_Questions on the material:_
**1)** In the review of The Invisible Man (2020), translate this sentence into Spanish: "At a job interview with an architectural firm, Cecilia opens her portfolio to find it empty."
**2)** Extend the review of The Invisible Man (2020) beyond its final sentence, keeping its tone and point of view.

_Source extract:_
____________
The Invisible Man (2020): Men, Invisible

Tough to tell whether The Invisible Man is simply the name of a new movie or a commentary on the way men in American society have been minimized – and boys feminized – over the past three decades.

It’s both.

God help us.

Directed by Leigh Whannell, the story finds heroine Cecilia Kass (Elisabeth Moss) stuck in a violent, controlling relationship with a scientist (Oliver Jackson-Cohen as Adrian Griffin), from whom she escapes in the dark of night. Then the abusive ex commits suicide… or so it appears. Coincidences ensue.

Cecilia is suddenly plagued with misfortune. She is disturbed by an unconfirmed presence in the house. When she leaves breakfast cooking a knife removes itself from the counter, then the stove turns itself up and catches fire. At a job interview with an architectural firm, Cecilia opens her portfolio to find it empty. Later, she is framed for murder.

What a loser, right?

Ah, but Cecilia knows it’s her now-invisible ex trying to murder her (c’mon, it’s what men do, right?), but begins to doubt her own sanity. No one believes her, and on and (yaaaawn) on………

Reviewers at called the movie “an exaggerated version of every woman’s worst nightmare….” Jake Coyle of the Associated Press was sharp enough to recognize Invisible Man as “A… #MeToo allegory that, despite its brutal craft, rings hollow.”
____________
_Given data:_
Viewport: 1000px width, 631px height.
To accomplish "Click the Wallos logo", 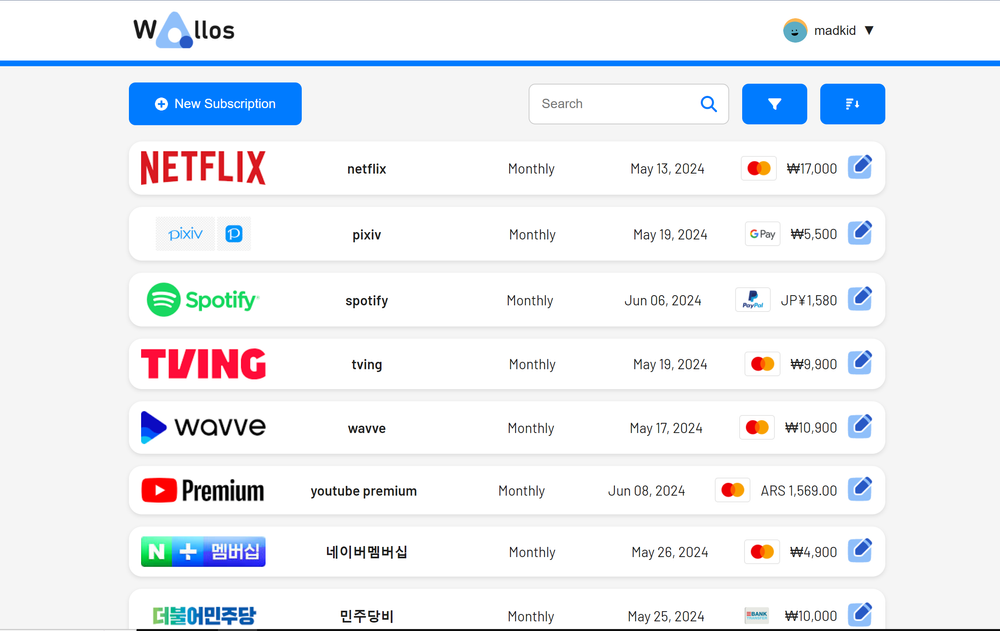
____________
_Outputs by task:_
**1)** En una entrevista de trabajo con un estudio de arquitectura, Cecilia abre su portafolio y lo encuentra vacío.

**2)**
Now, I’m not the one who said the #MeToo phenomenon is overblown, angry, envious, self-defeating, often hypocritical, politicized and weaponized, but…… oh wait, come to think of yeah, that was me.

This is yet another “toxic masculinity” screed – men as abusers, all sex is rape — this time wrapped inside a reworked classic tale. Yahoo again: “Cecilia realizes she needs to leave this abusive man, and she has the courage to do so. When she finally gets away, he literally comes to haunt her. He ruins every relationship she has. He makes her feel unsafe. He makes her question her own sanity. She has to fight to get her own life back, while everyone around her is telling her she’s crazy. And she has to go to extreme lengths to make sure he can never manipulate her again.”

Gee, if only I had a nickel for every time a guy I knew told me he wanted to manipulate the woman in his life, by now I’d have…… well, zippo.

That American pop culture has been working to dismantle masculinity for years is inarguable. In her book The War Against Boys: How Misguided Policies are Harming Our Young Men, Christina Hoff Sommers makes it clear that boys today are languishing socially and academically, resulting in staggering social and economic costs. In the wake of two major waves of feminism and decades of policy reform, women now outperform men in nearly every measure of social, academic, and vocational well-being.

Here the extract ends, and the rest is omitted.